Au final, ce moment-là a été plus décisif que le feu lui-même. Parce qu’il révélait l’essentiel : quitter le commentaire est un apprentissage. Il ne suffit pas de poser un geste fort. Il faut encore accepter de ne pas le récupérer tout de suite. Entrer dans l’expérience, c’est parfois renoncer à en faire quelque chose. La laisser agir. La laisser déplacer. Et peut-être même que d’écrire ce billet est un retour à ce que je voulais quitter finalement.

Tout ne demande pas à être dit. Tout ne gagne pas à être compris.

Certaines choses ont seulement besoin d’être vécues et respectées dans leur opacité. Ce n’est pas un renoncement à la pensée. C’est une autre manière de lui faire confiance. Peut-être plus lente. Peut-être plus fragile.

Avec le recul, ces six mois ressemblent moins à une rupture qu’à une mue. Rien de spectaculaire. Pas de peau arrachée. Juste quelque chose qui se détache lentement, quand le corps est prêt. L’ancienne peau ne tombe pas d’un coup. Elle s’assouplit. Elle se fend par endroits. Elle s’enlève doucement, sans violence.

Je ne quitte pas tout. Je me déplace. Et j’apprends à laisser ce qui m’a formé partir à son rythme, sans le brûler une seconde fois.

En mai dernier, j’écrivais ça : Nous voulons déplacer notre centre de gravité vers des questions de désir, de lien, de langage, de joie, d’éthique, de politique, de corporalité. Explorer les formes de vie qui résistent, les élans qui surgissent, les gestes qui réparent. Puis, en août, à propos de mon blog, j’écrivais ceci : Pour le reste, j’ai tenté de dire ce que j’avais à dire. Ce qui devait passer par là est passé. Je vais maintenant vivre autrement et revoir la manière d’investir mon temps libre. Je vais cesser de mettre de l’effort là où je ne sens plus ni nécessité, ni joie, ni sens.
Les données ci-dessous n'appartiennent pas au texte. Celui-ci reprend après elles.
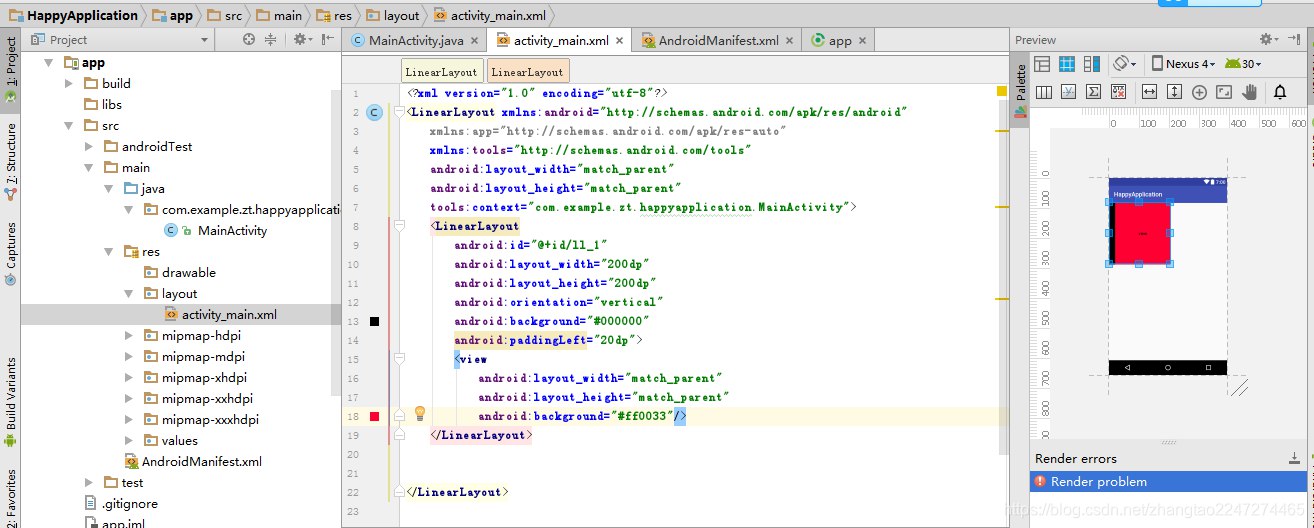
Task: Click the zoom in plus icon in Preview
Action: pyautogui.click(x=1199, y=92)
Là encore, je croyais formuler une intention de changement radical. Je comprends aujourd’hui que je décrivais déjà un mouvement. J’ai continué à publier quelques billets avec mon « ancienne matière » : des textes amorcés depuis longtemps. Des reprises. Des ajustements. J’ai aussi profité du temps suspendu de la convalescence pour fignoler ce qui demandait encore à l’être.

Et puis, d’autres choses sont venues me nourrir. De nouvelles rencontres, de nouvelles lectures, de nouvelles postures. Mai, c’est loin, août c’était hier, et presque sans m’en rendre compte, la réserve s’est vidée. Aujourd’hui, par un hasard assez troublant, je suis à court de « matière ancienne » au moment même où nous publions le dernier épisode de Cosmogénèse. Comme si tout arrivait à terme en même temps. Pour charger la coïncidence, ce billet est le 200ème de mon blog. Je m’étais dit qu’il serait temps de tirer un nouveau bilan à ce compte… c’est donc chose faite. D’une pierre trois coups.

Et presque en écho, deux amis théologiens m’ont dit, chacun avec leurs mots, lors de conversations distinctes, une chose simple : que la théologie, depuis longtemps déjà, tourne sur elle-même. Elle n’invente plus rien, et ne se réinvente plus beaucoup non plus. Rien de dramatique. Juste un constat. Et pour moi, peut-être, un signe de plus qu’il était temps de laisser venir d’autre chose et d’autres formes.